Timing Closure —
Fix Setup & Hold Violations
What Is Timing Closure?
Timing closure is the iterative process of eliminating all setup and hold violations in a chip design until every path meets its timing constraint at every signoff corner (process, voltage, temperature). It sits at the intersection of RTL, synthesis, and physical design — and is one of the most time-consuming phases of a real chip tape-out.
The STA tool (PrimeTime, Tempus, etc.) reports slack for every path:
- Positive slack — path meets timing (margin to spare)
- Zero slack — exactly meeting the constraint
- Negative slack — timing violation — must fix before tapeout
Understanding the Slack Equations
== SETUP CHECK == Data Arrival Time = launch_clk_edge + Tclk2q + Tcomb + Tnet Data Required Time = capture_clk_edge + Tclk_skew - Tsetup Setup Slack = Required − Arrival (must be ≥ 0) == HOLD CHECK == Data Arrival Time = launch_clk_edge + Tclk2q_min + Tcomb_min + Tnet_min Data Required Time = capture_clk_edge + Tclk_skew_min + Thold Hold Slack = Arrival − Required (must be ≥ 0) == EXAMPLE (setup violation) == Launch edge: 0ns Tclk2q: 0.15ns Tcomb: 1.80ns ← too long — this is the bottleneck Tnet: 0.12ns Arrival: 2.07ns Capture edge: 2.00ns (500 MHz = 2ns period) Tsetup: 0.05ns Required: 1.95ns Setup Slack = 1.95 − 2.07 = −0.12ns (120ps violation)
Fixing Setup Violations — Techniques in Order
Reduce the number of logic levels in the critical path. Restructure Boolean equations, share subexpressions, or pipeline the path. This is the most efficient fix but requires RTL/synthesis changes.
// BEFORE: 4-level logic chain (slow) assign out = ((a & b & c) | (d & e & f)) & (g | h); // AFTER: Balance levels — same function, 3 levels wire ab = a & b; wire abc = ab & c; wire def = d & e & f; // now synthesizes in parallel assign out = (abc | def) & (g | h);
Replace a cell on the critical path with a higher-drive-strength version. Faster drive reduces Tpd and capacitive load effect. Done automatically by synthesis/place-route tools, but can be applied manually via ECO.
Long nets have high capacitance that slows all gates driving them. Insert repeater buffers at midpoints to break the RC delay.

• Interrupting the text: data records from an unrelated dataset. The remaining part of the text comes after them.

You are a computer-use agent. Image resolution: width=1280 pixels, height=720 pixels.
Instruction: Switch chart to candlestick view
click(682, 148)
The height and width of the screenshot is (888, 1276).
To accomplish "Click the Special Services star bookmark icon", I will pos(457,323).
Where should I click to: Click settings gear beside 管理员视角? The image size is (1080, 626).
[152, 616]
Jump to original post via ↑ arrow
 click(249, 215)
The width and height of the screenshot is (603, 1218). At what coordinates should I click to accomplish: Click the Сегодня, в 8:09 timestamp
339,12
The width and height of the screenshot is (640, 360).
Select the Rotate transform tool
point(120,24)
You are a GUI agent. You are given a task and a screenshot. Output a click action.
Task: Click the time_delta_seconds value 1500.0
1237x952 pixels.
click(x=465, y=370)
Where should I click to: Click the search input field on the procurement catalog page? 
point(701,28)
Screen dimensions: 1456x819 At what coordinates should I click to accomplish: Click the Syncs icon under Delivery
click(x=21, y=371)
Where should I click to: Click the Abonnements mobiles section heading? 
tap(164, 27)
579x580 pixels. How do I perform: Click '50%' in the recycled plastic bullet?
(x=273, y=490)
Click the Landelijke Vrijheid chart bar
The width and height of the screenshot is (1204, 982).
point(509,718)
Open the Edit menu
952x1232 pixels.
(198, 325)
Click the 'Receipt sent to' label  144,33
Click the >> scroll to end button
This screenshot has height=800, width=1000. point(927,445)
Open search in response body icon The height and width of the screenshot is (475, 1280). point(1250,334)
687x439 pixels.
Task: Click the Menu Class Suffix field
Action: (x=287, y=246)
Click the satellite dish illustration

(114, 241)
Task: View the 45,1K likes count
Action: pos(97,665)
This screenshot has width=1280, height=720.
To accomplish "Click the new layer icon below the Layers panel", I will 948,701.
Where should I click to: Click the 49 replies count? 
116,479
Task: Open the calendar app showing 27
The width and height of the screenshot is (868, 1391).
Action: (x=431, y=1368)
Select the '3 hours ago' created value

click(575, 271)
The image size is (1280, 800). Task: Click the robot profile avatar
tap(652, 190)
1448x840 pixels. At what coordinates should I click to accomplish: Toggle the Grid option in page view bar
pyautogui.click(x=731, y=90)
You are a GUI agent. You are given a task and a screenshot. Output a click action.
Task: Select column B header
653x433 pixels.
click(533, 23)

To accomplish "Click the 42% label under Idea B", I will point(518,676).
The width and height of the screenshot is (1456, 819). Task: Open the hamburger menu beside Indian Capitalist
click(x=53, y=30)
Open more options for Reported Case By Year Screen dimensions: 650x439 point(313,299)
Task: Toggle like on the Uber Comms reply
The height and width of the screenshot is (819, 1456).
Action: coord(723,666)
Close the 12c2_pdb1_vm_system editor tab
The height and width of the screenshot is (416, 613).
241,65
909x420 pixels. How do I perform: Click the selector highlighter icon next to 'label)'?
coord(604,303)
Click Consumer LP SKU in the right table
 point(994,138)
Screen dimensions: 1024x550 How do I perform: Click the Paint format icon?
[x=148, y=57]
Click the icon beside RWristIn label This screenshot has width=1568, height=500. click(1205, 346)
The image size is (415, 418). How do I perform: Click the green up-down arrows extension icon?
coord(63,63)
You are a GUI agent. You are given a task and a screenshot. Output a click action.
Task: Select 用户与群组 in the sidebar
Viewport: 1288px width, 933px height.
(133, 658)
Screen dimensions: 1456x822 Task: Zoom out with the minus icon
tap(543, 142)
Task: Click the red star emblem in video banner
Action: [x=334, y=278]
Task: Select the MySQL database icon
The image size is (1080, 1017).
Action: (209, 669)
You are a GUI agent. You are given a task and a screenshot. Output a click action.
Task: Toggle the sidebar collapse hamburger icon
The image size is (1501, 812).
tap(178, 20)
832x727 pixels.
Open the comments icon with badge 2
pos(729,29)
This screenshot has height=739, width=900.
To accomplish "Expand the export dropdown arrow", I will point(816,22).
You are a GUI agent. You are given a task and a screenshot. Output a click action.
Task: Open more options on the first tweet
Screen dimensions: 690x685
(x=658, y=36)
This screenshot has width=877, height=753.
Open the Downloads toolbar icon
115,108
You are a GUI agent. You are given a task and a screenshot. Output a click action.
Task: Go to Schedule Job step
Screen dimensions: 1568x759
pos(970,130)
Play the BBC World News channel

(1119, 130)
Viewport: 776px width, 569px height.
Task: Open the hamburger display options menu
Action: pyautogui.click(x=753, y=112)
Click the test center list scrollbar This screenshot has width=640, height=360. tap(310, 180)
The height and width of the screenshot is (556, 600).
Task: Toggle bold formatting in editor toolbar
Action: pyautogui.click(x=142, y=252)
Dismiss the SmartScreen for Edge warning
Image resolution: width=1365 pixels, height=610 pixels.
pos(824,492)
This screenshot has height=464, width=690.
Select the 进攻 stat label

On clock paths this is done by CTS; on data paths it's done during routing optimization.
Push registers forward (toward the output) or backward (toward the input) across combinational logic to balance path delays between pipeline stages. Retiming preserves the functional behavior while redistributing delay.
// BEFORE: 8-level combinational path — critical always @(posedge clk) result <= complex_8_level_logic(a, b, c); // AFTER: Split into 2 pipeline stages — each 4 levels logic [7:0] mid_stage; always @(posedge clk) mid_stage <= first_4_levels(a, b); always @(posedge clk) result <= last_4_levels(mid_stage, c); // Latency increases by 1 cycle — throughput unchanged
If the data only needs to be valid every N clock cycles (e.g., a divide-by-2 path), tell the STA tool to relax the constraint. This is not a physical fix — it's a specification correction.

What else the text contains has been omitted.